Exercise objective: When you spot the word "will" in a line of the data below, copy that line.

Extracted data:
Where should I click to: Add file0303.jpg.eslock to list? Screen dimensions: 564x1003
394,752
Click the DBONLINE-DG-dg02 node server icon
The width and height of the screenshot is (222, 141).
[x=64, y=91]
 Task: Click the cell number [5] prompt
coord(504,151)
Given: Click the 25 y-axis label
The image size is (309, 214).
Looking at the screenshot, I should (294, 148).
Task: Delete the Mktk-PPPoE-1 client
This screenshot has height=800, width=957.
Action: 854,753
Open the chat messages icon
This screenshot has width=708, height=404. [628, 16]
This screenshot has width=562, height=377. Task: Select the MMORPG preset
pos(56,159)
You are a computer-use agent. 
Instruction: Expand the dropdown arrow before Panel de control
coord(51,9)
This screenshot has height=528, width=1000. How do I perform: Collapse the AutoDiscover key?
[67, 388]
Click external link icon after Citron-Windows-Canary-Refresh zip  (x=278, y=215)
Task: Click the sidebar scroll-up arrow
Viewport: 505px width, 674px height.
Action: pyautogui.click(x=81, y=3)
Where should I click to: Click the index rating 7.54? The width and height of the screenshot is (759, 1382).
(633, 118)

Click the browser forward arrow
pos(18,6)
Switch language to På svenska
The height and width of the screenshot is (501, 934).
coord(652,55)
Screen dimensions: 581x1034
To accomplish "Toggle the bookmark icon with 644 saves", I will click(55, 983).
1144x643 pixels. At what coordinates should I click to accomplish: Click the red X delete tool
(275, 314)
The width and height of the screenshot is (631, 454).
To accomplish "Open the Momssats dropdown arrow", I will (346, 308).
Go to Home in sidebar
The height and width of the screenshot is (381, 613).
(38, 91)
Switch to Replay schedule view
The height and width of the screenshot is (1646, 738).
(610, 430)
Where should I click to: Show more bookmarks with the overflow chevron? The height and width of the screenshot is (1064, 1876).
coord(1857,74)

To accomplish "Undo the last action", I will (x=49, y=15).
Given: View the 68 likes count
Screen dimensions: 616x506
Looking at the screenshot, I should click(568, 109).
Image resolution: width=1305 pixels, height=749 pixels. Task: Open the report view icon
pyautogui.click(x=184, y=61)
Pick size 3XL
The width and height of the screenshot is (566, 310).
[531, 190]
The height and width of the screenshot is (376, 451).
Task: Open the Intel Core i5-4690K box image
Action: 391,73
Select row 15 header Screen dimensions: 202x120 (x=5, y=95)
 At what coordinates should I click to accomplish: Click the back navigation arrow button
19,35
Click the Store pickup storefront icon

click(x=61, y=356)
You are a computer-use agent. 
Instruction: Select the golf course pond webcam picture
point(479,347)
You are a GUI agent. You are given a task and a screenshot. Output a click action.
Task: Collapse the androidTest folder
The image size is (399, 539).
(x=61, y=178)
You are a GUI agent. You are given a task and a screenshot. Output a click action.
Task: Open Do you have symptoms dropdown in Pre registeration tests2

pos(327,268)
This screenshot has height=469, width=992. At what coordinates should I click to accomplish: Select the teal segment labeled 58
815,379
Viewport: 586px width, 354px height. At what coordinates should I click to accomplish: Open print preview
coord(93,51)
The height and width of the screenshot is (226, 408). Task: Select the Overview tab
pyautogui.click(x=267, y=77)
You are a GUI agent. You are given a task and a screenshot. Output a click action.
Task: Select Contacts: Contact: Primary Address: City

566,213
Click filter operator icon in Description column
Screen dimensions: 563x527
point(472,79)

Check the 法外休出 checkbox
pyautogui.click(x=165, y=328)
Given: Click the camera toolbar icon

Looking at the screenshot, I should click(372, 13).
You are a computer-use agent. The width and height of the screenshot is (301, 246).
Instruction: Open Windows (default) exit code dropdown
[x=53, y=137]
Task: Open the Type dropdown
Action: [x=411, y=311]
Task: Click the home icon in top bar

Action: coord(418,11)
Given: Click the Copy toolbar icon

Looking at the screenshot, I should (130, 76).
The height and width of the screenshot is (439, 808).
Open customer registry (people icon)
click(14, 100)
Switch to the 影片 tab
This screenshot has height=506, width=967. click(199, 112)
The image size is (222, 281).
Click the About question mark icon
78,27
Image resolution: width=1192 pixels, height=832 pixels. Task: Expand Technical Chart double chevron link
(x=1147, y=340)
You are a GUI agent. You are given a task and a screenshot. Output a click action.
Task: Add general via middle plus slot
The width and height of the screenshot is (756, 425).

Reply to the exercise:
To accomplish "Toggle the bookmark icon with 644 saves", I will click(55, 983).
To accomplish "Open the Momssats dropdown arrow", I will (346, 308).
To accomplish "Undo the last action", I will (x=49, y=15).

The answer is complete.